Russian producers massively increased shipments to Ukraine, raising prices and bringing home windfall profits. But even these imports could not make up for domestic production, and thousands of farmers simply didn’t fertilise their fields. This caused crop reductions in the scale of five million tonnes of grain or by one expert estimate up to 32 billion hryvnias ($1.1 billion) in value. Meanwhile, Ostchem had already taken in tens of millions of dollars of pre-orders from farmers, which it mostly has not paid back.
After this fiasco, Ukraine’s prime minister Volodymyr Groysman assembled a task force of agricultural and chemical industry stakeholders to hash out a compromise on tariffs. It gridlocked, and in the run-up to the 2018 planting season all but one of Ostchem’s factories are idle. Farmers made huge pre-orders of Russian fertiliser, and experts predict that more than half of the country’s fertiliser will come from abroad.
And so the political jockeying activated again. Throughout March, Groysman’s government has vacillated between zeroing out of tariffs on Russian fertilizer and a full ban on their import. Finally, he chose the latter, imposing a temporary moratorium on Russian imports while tariffs were raised above 40%. His goal was “restarting every fertilizer plant in Ukraine,” the prime minister said.
A sustainable balance between agricultural and industrial interests continues to elude Kyiv. Farming associations howled predictably while industry experts predicted the re-starting of Ostchem’s plants. But in Severodonetsk waking up the aging industrial giant could prove a challenge. When this article went to press, the factory’s power had been shut off for $3.4m of unpaid energy bills, and there were doubts that the huge ammonium reservoir could be sufficiently cooled (!), raising ominous warnings of a “Chernobyl style” accident on the 32nd anniversary of the nuclear disaster.
A way out?
When I asked out the crisis in the Ukrainian chemical industry could be resolved I heard similar proposals from multiple sources. Valeriy Chernish, the head of the Severodonetsk Azot labour union, industrial analyst Volodymyr Vlasyuk and chemical trader Alexey Malevanets all believe that tariffs are important, but what is really needed is cheaper natural gas.
The chances of restoring Russian supplies at profitable rates are vanishingly small, so this gas must come from domestic sources. Despite its famous reliance on imports from Russia, Ukraine sits on Europe’s third largest natural gas reserves. Kyiv has made increasing domestic natural gas production a policy priority.
Chernish calls on the state firm Naftogaz to provide rebated gas to Ukrainian fertiliser producers, as Yulia Tymoshenko’s government did during the devastating 2008 global economic crisis. “That was the only way that our factory survived,” Chernish told me.

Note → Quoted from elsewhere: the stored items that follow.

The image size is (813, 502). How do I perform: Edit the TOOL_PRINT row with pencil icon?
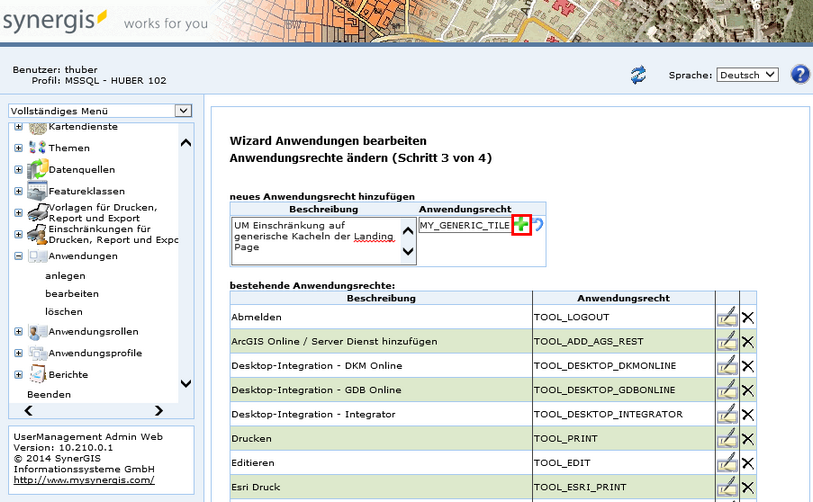(x=727, y=439)
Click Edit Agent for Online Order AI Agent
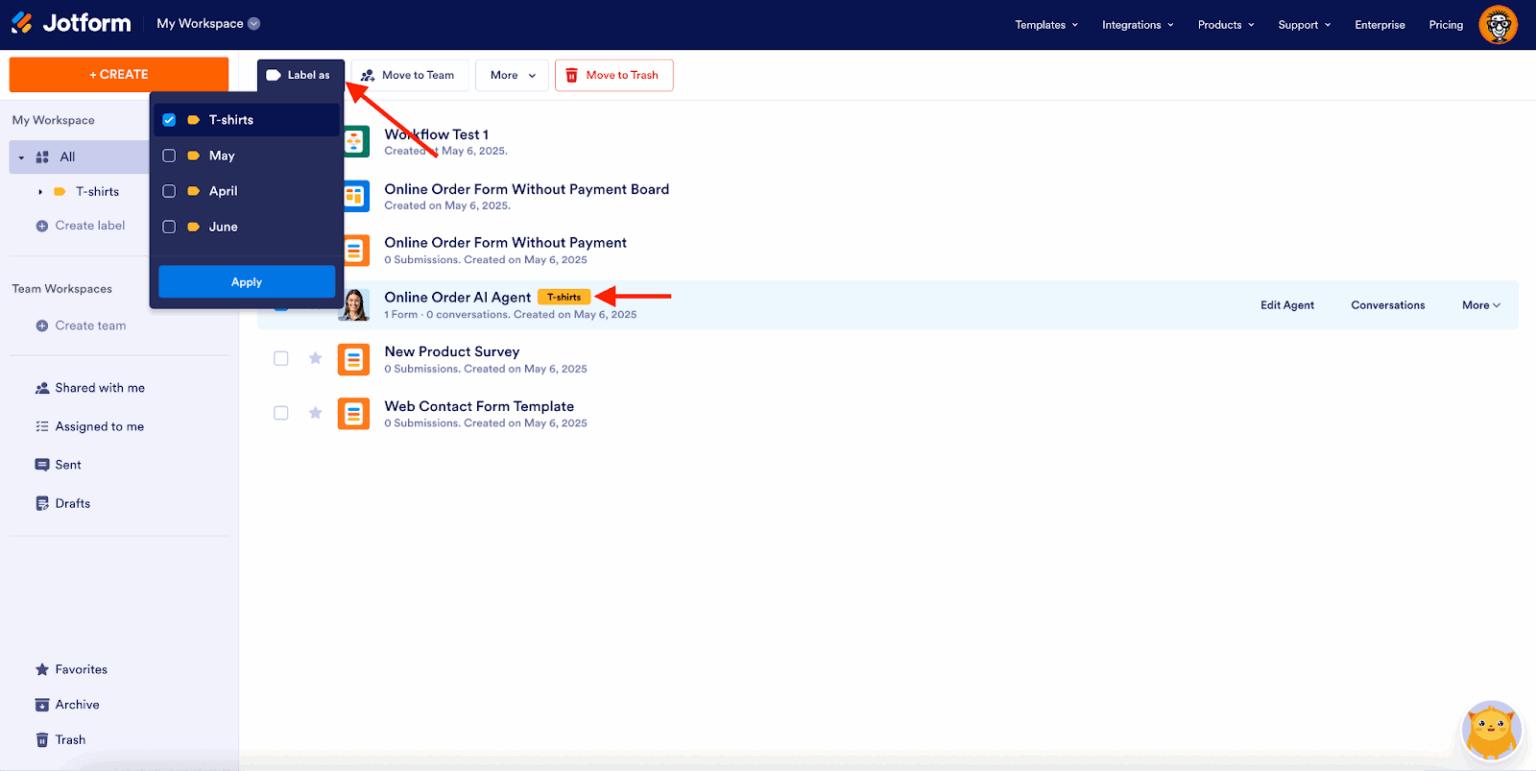The image size is (1536, 771). (x=1286, y=305)
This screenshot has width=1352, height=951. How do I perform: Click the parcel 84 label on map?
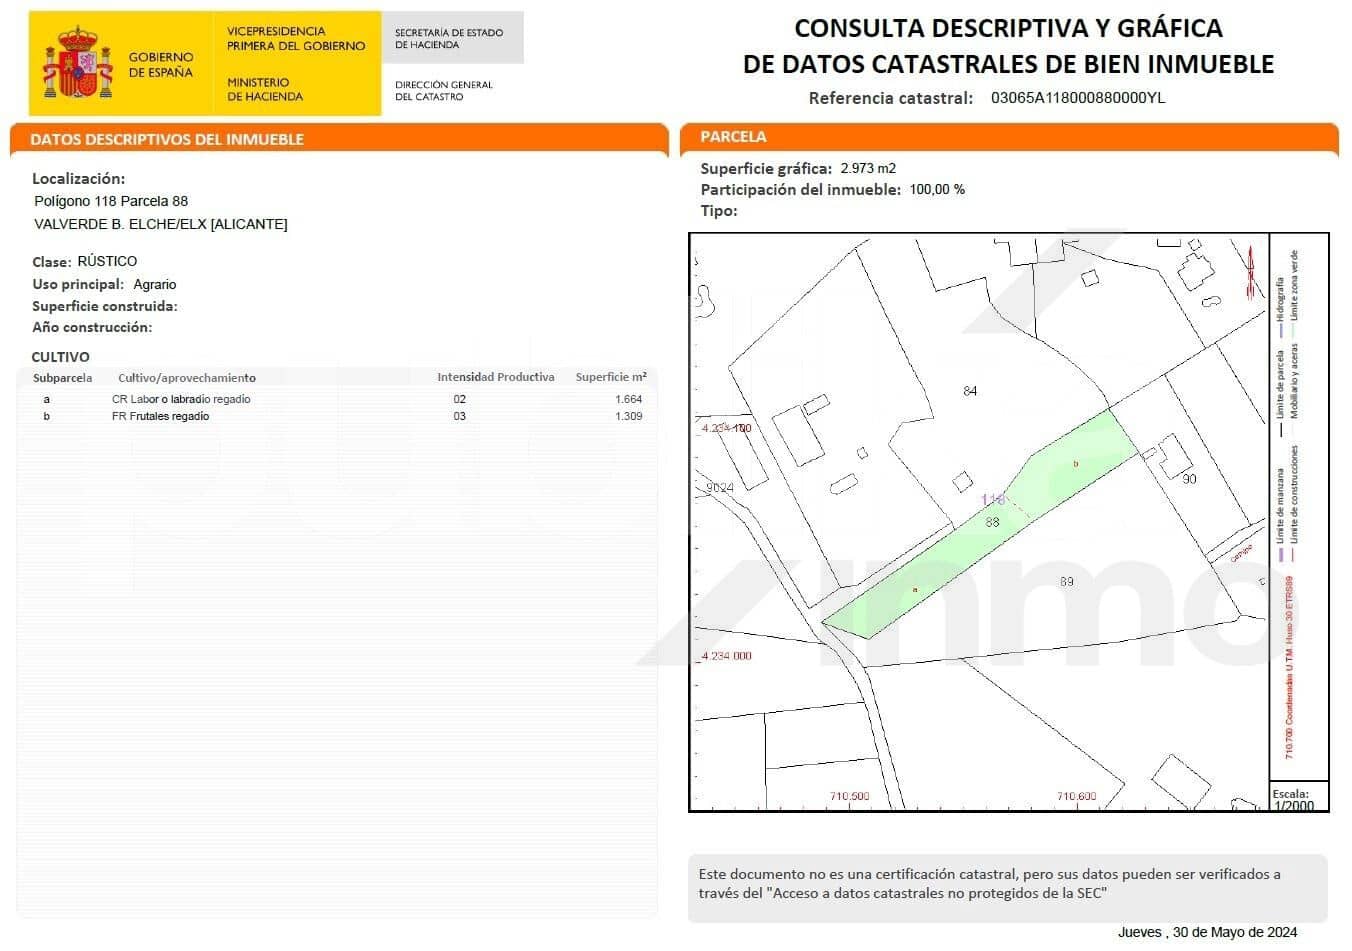[x=969, y=391]
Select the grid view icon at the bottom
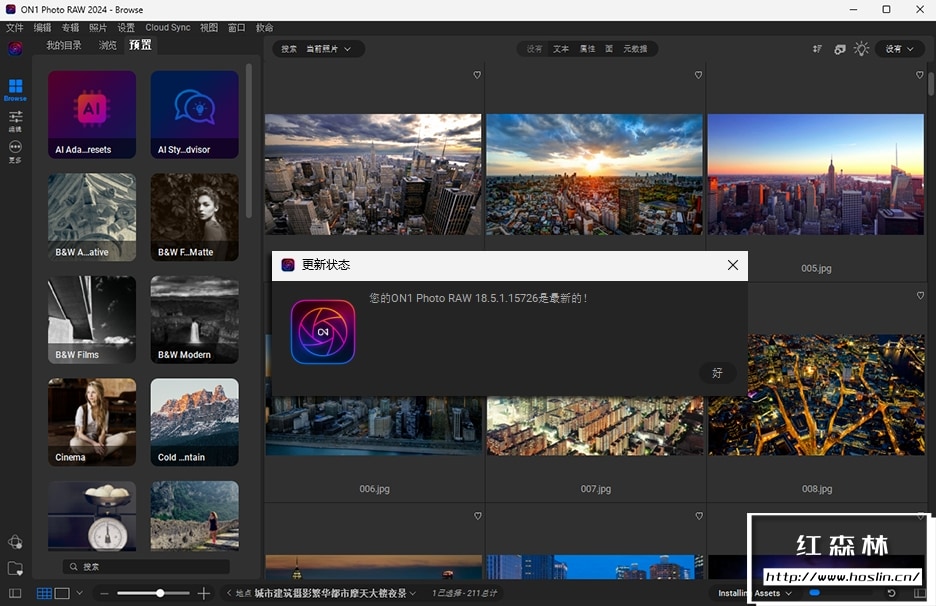 point(44,593)
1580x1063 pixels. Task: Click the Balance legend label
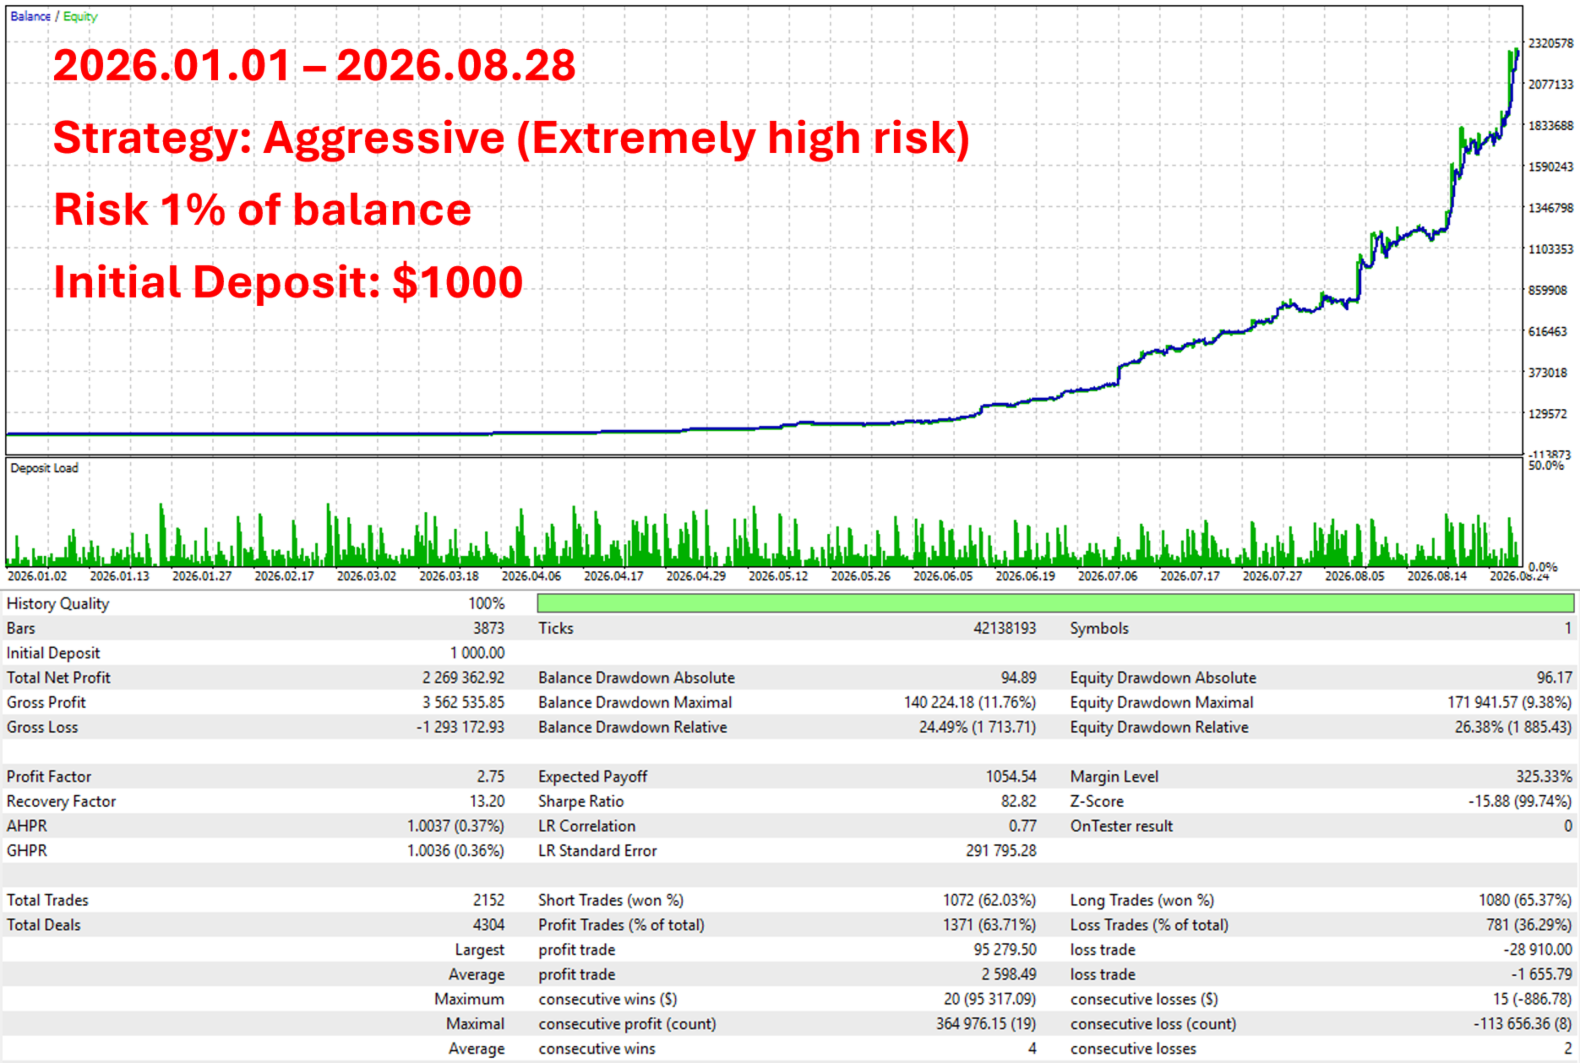click(30, 16)
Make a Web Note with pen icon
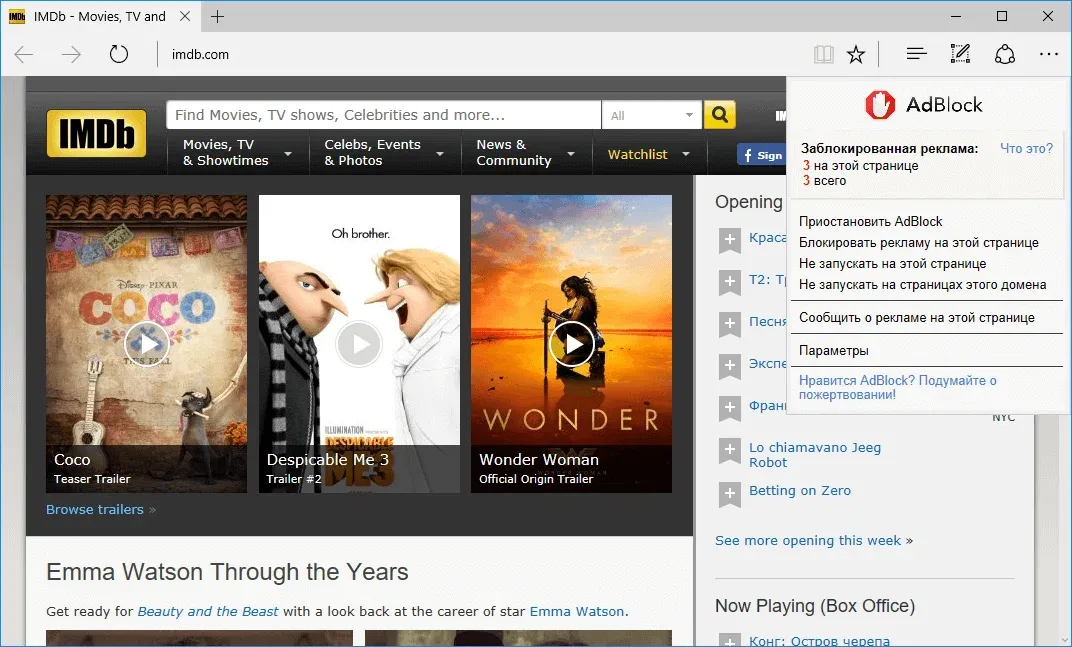 pos(960,53)
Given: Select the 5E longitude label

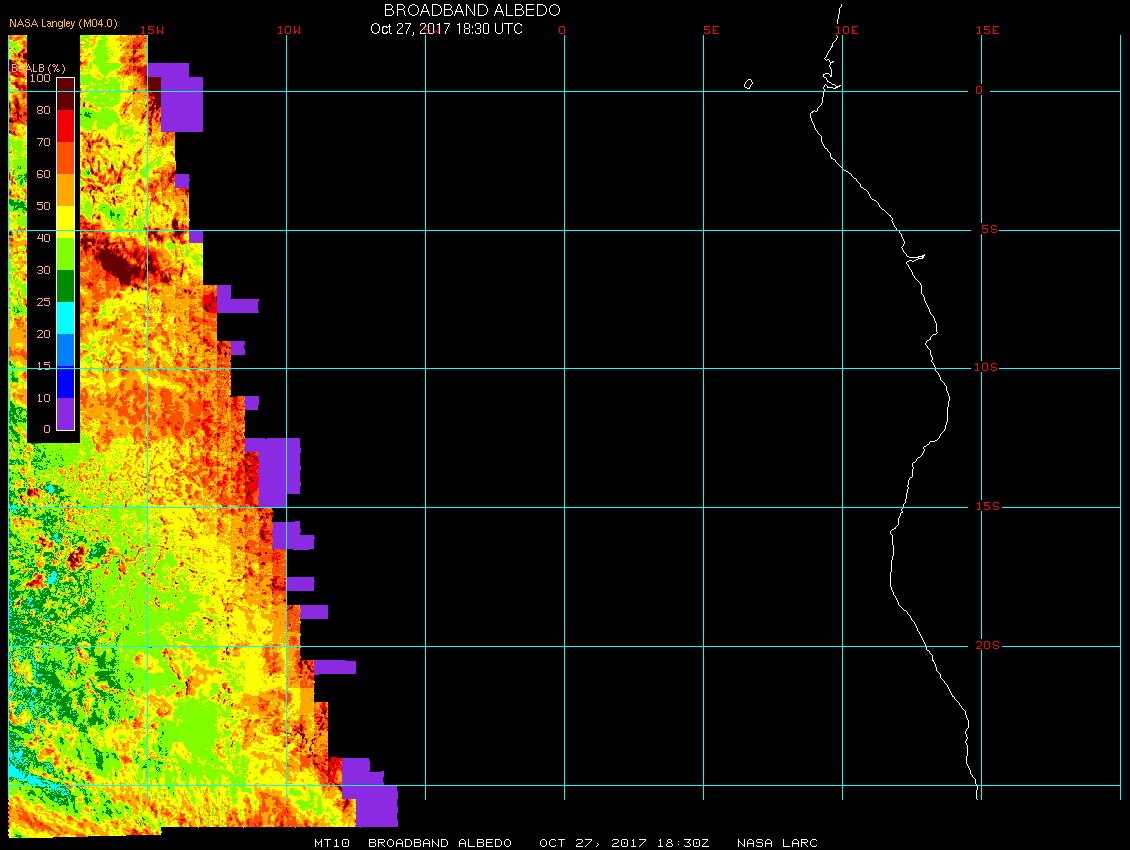Looking at the screenshot, I should (x=711, y=30).
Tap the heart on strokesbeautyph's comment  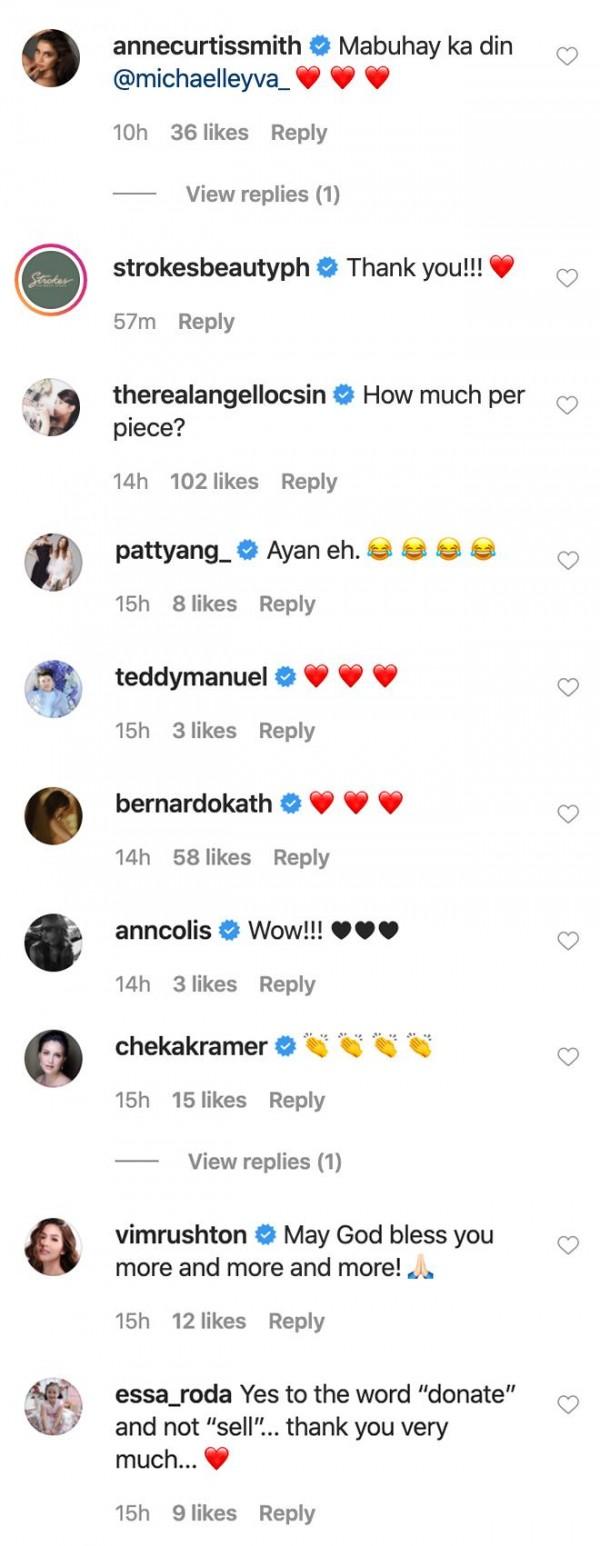tap(567, 279)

According to Vlasyuk, the price that Naftogaz charges for 1000 m3 of gas (up to $380 including VAT) is inflated. The production cost of extracting that volume from domestic wells is around $50, but the sales price is brought up to the cost of imported gas with a large mark-up to boot. Such a pricing scheme pulls in big revenues for Naftogaz, but should maximising profits be the goal of a state company whose product is crucial for the functioning of Ukraine’s industrial economy?
Naftogaz’s director Andriy Kobolev dismisses subsidisation schemes for domestic factories as being anti-market. Just look at the fiasco in 2017, Kobolev suggests, when Firtash charged high prices for pre-payments but couldn’t pay his gas bill. Furthermore, a recent Atlantic Center blog accused Firtash of using his political influence to block transparency reforms in Ukraine’s gas distribution sector, allowing his remaining energy companies to misdirect millions of dollars from World Bank and IMF loans meant to help Ukraine meet its energy needs.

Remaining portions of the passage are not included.